1 In dezelfde dagen, als er een geheel grote schare was, en zij niets hadden wat zij eten zouden, riep Jezus Zijn discipelen tot Zich, en zeide tot hen:
2 Ik word innerlijk met ontferming bewogen over de schare; want zij zijn nu drie dagen bij Mij gebleven, en hebben niet, wat zij eten zouden.
3 En indien Ik hen nuchteren naar hun huis laat gaan, zo zullen zij op den weg bezwijken; want sommigen van hen komen van verre.
4 En Zijn discipelen antwoordden Hem: Van waar zal iemand dezen met broden hier in de woestijn kunnen verzadigen?
5 En Hij vraagde hun: Hoeveel broden hebt gij? En zij zeiden: Zeven.
6 En Hij gebood de schare neder te zitten op de aarde, en Hij nam de zeven broden, en gedankt hebbende, brak Hij ze, en gaf ze Zijn discipelen, opdat zij ze zouden voorleggen; en zij legden ze de schare voor.
7 En zij hadden weinige visjes; en als Hij gezegend had, zeide Hij, dat zij ook die zouden voorleggen.
8 En zij hebben gegeten, en zijn verzadigd geworden, en zij namen het overschot der brokken op, zeven manden.
9 Die nu gegeten hadden, waren omtrent vier duizend; en Hij liet hen gaan.
10 En terstond in het schip gegaan zijnde met Zijn discipelen, is Hij gekomen in de delen van Dalmanutha.
11 En de Farizeen gingen uit, en begonnen met Hem te twisten, begerende van Hem een teken van den hemel, Hem verzoekende.
12 En Hij, zwaarlijk zuchtende in Zijn geest, zeide: Wat begeert dit geslacht een teken? Voorwaar, Ik zeg u: Zo aan dit geslacht een teken gegeven zal worden!

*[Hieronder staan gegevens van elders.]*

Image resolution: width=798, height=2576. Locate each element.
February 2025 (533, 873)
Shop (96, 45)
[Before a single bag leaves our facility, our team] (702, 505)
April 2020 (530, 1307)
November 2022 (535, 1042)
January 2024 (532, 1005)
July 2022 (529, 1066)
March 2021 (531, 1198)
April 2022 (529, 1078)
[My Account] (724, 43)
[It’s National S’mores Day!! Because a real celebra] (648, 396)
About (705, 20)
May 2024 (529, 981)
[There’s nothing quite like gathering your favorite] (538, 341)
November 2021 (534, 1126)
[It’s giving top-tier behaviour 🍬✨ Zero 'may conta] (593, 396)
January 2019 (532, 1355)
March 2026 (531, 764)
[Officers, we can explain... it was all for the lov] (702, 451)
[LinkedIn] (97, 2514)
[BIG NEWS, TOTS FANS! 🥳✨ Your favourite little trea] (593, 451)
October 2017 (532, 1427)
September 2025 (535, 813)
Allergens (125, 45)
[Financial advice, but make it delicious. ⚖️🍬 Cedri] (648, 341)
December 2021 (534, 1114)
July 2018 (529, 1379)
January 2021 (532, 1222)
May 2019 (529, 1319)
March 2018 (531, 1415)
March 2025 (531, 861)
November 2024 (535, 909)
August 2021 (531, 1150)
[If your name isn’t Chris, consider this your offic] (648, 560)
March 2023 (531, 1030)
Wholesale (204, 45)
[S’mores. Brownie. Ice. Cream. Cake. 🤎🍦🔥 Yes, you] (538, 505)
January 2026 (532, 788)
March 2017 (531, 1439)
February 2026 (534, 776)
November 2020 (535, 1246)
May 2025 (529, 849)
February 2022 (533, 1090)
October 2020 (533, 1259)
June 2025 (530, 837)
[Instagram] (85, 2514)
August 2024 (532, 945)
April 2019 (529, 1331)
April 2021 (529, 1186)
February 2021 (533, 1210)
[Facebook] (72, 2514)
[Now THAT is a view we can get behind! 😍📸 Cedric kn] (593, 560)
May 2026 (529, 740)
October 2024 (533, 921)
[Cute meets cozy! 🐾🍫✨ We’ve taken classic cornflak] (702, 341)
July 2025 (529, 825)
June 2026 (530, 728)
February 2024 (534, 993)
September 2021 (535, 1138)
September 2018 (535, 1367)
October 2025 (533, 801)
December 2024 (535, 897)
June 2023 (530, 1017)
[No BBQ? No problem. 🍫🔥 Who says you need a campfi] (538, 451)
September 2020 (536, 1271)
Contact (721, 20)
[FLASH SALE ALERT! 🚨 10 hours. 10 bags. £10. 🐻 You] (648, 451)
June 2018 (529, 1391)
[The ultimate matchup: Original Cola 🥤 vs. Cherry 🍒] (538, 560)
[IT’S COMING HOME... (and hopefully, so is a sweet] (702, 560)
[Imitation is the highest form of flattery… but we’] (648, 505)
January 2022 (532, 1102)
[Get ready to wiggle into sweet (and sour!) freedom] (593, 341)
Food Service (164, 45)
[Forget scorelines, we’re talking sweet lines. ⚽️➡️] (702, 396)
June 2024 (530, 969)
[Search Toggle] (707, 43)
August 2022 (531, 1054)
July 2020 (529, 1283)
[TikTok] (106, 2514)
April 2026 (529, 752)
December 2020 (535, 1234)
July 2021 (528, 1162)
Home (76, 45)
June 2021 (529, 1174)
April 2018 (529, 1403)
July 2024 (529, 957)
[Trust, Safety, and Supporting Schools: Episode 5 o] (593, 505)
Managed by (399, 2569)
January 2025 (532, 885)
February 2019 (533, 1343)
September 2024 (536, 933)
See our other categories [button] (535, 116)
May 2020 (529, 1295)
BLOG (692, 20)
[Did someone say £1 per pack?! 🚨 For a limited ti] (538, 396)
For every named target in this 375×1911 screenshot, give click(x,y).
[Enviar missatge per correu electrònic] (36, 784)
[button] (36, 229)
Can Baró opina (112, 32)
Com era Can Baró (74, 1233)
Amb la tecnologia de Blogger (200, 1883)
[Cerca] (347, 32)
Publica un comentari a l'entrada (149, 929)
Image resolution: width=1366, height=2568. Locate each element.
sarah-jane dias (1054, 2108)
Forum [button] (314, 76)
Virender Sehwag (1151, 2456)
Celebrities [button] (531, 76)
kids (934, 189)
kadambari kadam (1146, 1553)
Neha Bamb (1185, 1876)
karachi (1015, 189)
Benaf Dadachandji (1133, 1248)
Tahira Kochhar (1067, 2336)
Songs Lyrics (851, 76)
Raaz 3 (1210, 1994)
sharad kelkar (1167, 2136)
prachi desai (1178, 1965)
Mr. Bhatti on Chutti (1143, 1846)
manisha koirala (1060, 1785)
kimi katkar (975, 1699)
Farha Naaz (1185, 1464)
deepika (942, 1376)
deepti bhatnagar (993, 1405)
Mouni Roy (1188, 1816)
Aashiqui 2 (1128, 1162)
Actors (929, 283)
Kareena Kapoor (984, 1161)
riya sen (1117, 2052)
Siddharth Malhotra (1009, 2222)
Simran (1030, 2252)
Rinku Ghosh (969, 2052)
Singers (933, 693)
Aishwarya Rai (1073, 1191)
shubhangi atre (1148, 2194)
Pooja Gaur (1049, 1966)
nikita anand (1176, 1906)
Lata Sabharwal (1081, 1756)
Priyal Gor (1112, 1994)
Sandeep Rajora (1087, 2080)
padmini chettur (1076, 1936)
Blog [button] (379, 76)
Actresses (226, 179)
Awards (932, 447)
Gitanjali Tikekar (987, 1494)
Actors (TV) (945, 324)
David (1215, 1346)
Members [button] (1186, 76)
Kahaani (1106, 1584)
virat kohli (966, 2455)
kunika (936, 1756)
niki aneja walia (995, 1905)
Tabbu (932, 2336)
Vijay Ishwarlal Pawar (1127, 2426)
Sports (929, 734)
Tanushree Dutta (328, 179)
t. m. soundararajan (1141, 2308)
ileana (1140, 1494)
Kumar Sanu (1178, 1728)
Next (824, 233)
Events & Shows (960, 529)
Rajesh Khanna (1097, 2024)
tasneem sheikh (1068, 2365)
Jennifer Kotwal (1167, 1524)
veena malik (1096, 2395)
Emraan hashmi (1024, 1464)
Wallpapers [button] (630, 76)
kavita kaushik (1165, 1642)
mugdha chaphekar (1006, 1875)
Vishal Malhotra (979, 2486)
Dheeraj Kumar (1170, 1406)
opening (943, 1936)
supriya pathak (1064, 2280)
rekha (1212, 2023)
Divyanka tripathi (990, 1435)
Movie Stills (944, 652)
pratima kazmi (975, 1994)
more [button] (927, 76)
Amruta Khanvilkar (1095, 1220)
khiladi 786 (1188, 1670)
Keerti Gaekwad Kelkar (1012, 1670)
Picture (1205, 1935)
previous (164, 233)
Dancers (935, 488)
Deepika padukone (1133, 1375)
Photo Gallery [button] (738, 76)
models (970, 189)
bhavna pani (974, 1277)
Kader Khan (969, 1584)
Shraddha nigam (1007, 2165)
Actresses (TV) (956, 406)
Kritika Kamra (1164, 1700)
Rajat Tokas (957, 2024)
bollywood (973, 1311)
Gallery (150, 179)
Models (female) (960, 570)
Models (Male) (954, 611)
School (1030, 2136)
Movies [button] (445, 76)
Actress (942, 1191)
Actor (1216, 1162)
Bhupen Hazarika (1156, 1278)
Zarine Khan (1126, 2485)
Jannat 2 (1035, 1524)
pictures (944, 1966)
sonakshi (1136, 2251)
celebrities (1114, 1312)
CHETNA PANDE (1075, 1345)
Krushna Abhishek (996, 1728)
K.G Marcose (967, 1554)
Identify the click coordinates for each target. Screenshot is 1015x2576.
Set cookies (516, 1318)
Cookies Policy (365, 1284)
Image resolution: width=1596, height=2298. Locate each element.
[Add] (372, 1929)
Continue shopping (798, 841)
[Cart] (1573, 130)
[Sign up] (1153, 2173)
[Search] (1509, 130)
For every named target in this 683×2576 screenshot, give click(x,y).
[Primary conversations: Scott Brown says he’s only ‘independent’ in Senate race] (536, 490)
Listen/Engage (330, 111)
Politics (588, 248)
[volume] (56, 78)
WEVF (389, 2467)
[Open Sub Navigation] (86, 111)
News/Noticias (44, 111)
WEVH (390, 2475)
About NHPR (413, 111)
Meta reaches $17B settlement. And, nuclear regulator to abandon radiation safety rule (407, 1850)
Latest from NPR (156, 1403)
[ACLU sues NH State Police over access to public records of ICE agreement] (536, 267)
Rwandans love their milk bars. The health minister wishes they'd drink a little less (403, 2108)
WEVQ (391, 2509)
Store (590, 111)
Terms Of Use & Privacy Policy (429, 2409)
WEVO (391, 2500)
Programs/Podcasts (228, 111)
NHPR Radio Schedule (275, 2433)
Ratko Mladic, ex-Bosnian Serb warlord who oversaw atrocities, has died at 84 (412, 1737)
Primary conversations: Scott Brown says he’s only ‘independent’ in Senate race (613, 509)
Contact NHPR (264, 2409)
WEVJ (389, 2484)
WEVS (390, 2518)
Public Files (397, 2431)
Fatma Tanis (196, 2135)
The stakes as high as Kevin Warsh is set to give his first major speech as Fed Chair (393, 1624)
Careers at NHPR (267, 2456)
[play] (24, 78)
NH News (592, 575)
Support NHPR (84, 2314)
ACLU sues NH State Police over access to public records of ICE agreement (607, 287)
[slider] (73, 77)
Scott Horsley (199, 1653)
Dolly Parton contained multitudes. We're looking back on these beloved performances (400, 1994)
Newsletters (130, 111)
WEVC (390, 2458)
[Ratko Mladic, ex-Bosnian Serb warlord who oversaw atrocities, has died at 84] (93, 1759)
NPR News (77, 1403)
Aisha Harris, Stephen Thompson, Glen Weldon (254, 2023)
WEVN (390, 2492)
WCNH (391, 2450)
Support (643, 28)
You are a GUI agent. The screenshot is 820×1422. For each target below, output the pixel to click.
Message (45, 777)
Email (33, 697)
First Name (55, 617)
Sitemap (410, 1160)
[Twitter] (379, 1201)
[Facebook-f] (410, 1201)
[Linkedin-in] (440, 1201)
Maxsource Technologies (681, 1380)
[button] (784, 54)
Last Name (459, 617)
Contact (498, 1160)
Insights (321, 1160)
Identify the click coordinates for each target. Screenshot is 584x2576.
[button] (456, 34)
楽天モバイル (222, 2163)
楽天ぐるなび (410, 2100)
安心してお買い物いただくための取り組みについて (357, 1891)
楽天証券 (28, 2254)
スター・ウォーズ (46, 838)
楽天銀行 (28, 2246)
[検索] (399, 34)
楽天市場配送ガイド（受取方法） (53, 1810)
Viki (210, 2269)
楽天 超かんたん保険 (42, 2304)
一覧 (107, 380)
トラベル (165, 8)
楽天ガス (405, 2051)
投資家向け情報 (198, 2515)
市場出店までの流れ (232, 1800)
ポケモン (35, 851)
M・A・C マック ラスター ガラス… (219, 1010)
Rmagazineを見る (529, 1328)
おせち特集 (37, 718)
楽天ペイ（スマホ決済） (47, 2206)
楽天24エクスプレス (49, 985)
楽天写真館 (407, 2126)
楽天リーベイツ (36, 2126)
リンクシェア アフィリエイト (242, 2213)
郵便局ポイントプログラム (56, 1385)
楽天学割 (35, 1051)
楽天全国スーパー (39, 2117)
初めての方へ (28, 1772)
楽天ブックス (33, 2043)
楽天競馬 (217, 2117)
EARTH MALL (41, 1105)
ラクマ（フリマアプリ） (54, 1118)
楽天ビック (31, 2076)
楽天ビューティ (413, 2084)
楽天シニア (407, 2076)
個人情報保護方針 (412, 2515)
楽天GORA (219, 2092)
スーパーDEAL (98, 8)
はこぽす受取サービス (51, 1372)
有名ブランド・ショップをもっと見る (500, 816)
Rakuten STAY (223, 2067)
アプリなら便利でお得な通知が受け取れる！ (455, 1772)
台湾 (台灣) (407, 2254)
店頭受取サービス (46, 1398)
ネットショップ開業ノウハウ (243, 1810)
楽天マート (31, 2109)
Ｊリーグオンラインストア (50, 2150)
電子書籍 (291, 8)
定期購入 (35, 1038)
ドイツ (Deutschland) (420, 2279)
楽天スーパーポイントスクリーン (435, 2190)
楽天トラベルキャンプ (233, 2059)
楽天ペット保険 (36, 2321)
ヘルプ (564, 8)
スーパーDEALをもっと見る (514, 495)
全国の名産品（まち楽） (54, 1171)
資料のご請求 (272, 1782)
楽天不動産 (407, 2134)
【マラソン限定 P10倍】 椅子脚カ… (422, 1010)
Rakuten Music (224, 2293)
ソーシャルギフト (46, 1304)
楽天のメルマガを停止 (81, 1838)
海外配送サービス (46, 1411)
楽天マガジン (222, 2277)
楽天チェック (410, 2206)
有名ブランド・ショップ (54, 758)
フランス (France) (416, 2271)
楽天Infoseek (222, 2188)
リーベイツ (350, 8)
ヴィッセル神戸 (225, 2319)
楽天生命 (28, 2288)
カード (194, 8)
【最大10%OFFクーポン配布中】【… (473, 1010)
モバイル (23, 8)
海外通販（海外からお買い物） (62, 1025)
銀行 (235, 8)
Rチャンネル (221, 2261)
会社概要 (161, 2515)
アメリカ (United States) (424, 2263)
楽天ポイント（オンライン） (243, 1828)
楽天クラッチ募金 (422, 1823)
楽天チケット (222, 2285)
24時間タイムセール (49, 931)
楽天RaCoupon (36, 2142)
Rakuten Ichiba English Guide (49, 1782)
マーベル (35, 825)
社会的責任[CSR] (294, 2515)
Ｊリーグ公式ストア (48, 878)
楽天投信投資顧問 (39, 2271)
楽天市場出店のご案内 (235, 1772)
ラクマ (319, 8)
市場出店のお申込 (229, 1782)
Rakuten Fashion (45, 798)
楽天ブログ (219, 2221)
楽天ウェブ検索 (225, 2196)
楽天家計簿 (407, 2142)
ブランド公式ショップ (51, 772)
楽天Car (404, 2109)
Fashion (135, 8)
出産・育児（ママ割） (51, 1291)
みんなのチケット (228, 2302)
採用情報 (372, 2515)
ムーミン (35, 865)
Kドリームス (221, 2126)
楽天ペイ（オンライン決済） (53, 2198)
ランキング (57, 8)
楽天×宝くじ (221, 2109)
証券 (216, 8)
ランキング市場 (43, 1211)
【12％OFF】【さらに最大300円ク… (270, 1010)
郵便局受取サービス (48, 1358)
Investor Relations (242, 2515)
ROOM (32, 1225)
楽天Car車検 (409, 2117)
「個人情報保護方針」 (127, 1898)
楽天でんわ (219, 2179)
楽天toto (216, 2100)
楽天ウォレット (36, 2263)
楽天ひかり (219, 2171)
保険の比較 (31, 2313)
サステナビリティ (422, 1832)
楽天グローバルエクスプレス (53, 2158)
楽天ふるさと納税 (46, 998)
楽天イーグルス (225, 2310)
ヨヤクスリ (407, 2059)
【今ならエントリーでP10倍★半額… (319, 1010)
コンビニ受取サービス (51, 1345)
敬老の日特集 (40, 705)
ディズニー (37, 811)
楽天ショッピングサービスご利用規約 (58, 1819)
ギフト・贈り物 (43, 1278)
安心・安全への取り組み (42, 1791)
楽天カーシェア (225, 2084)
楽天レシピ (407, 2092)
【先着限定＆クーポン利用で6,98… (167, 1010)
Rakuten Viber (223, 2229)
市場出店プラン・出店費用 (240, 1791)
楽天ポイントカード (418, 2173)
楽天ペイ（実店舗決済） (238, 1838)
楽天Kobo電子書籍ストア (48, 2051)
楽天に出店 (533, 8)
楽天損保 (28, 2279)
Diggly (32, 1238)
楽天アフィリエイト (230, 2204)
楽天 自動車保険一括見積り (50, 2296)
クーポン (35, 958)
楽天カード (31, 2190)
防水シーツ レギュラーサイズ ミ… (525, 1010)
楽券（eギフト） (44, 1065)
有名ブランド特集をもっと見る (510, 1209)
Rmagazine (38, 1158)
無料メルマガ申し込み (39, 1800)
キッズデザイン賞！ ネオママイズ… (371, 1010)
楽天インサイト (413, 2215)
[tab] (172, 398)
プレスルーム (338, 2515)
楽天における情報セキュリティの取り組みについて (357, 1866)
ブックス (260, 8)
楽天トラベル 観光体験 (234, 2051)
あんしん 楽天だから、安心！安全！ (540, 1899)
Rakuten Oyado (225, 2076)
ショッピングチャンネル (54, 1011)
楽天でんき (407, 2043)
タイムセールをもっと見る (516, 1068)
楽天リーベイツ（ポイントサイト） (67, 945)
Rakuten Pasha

13 En Hij verliet hen, en wederom in het schip gegaan zijnde, voer Hij weg naar de andere zijde.
14 En Zijn discipelen hadden vergeten brood mede te nemen, en hadden niet dan een brood met zich in het schip.
15 En Hij gebood hun, zeggende: Ziet toe, wacht u van den zuurdesem der Farizeen, en van den zuurdesem van Herodes.
16 En zij overlegden onder elkander, zeggende: Het is, omdat wij geen broden hebben.
17 En Jezus, dat bekennende, zeide tot hen: Wat overlegt gij, dat gij geen broden hebt? Bemerkt gij nog niet, en verstaat gij niet, hebt gij nog uw verharde hart?
18 Ogen hebbende, ziet gij niet? En oren hebbende, hoort gij niet?
19 En gedenkt gij niet, toen Ik de vijf broden brak onder de vijf duizend mannen, hoeveel volle korven met brokken gij opnaamt? Zij zeiden Hem: Twaalf.
20 En toen Ik de zeven brak onder de vier duizend mannen, hoeveel volle manden met brokken gij opnaamt? En zij zeiden: Zeven.
21 En Hij zeide tot hen: Hoe verstaat gij niet?
22 En Hij kwam te Bethsaida; en zij brachten tot Hem een blinde, en baden Hem, dat Hij hem aanraakte.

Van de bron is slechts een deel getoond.